PHOTO: Kirsten Lie-Nielsen
January 28, 2019

This time of year, the hatchery catalogs and incubators show up in the homes of poultry farmers. When there’s a bank of snow outside the window and the temperature is well below freezing, thinking about fluffy peepers in the spring makes winter feel a little bit shorter.

Our farm is currently home to two dozen geese, about a dozen chickens, some guinea fowl and three ducks. In planning for 2019 we aim to expand our collection of ducks and better manage our current flocks.

Ducks are an area of expansion for us in 2019. We love our duck eggs because they are more reliably laid year round than chicken eggs, and they have thick orange yolks that are perfect for baking, which is the primary way we use eggs. Ducks also require less infrastructure than chickens. The don’t roost, and they don’t lay in nesting boxes. In addition to laying tasty eggs they are very active foragers.

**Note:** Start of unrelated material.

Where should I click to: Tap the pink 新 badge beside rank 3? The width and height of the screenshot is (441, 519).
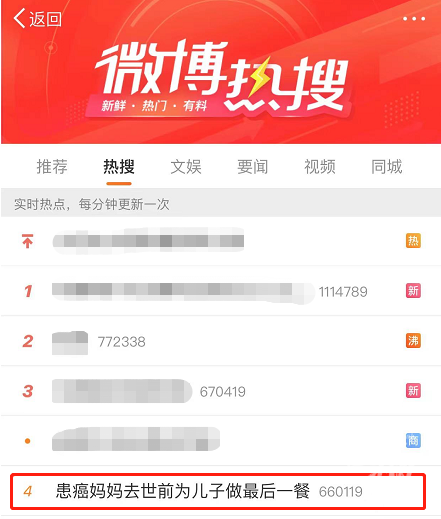413,391
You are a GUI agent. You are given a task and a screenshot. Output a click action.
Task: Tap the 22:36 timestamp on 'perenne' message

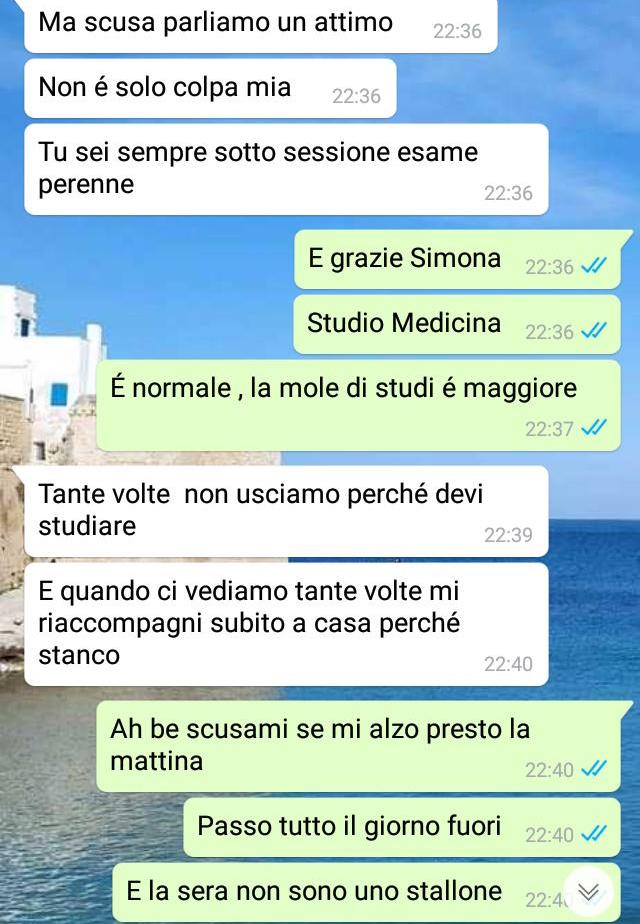(x=508, y=193)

We like to use all our animals in multiple, permaculture ways, and ducks are perfect for helping keep slugs and other nuisance bugs at bay. They work in conjunction with our flock of guinea fowl, which eats ticks, to keep the general bad insect population down. Because we want to utilize these abilities as much as possible, we’re adding Runner Ducks for the first time this year. Runners are some of the most actively foraging ducks, and they are also excellent layers. A small flock running around the barnyard should keep us cooking with eggs and hopefully limit the number of bug-related problems in the gardens.

Meanwhile, we have two dozen geese so adding to the gaggle is no longer a priority. We have enough to serve the function of a goose flock on our farm very well. They sound a raucous alarm at anything strange or out of the ordinary happening on the property, and they lay far more eggs than the two of us can eat during their three-to-four-month laying season. The areas where the geese wander during the days have the most lush and green grass on our farm, and with these personable birds the entertainment factor in the barnyard is also high.

We do hope this year to start selling goose eggs for the first time, and we might home-hatch a few flock additions if we get fertile eggs.

guineas guineafowl
Kirsten Lie-Nielsen

Our main poultry goal for 2019 is separating our guinea fowl and chickens into different coops. They have cohabitated very well, but we have enough of both species that our coop is crowded. I expect guinea fowl would be difficult to train to go to a new coop, we’ll move the chickens while the guineas will remain in their spacious barn stall. Our chickens will have their own little coop in a new location, hopefully with a fenced run to keep them from bothering our gardens.

This is always an exciting time as you start laying out plans for the coming year. It is fun to expand flocks and to think about new baby birds. The only thing better is when they arrive.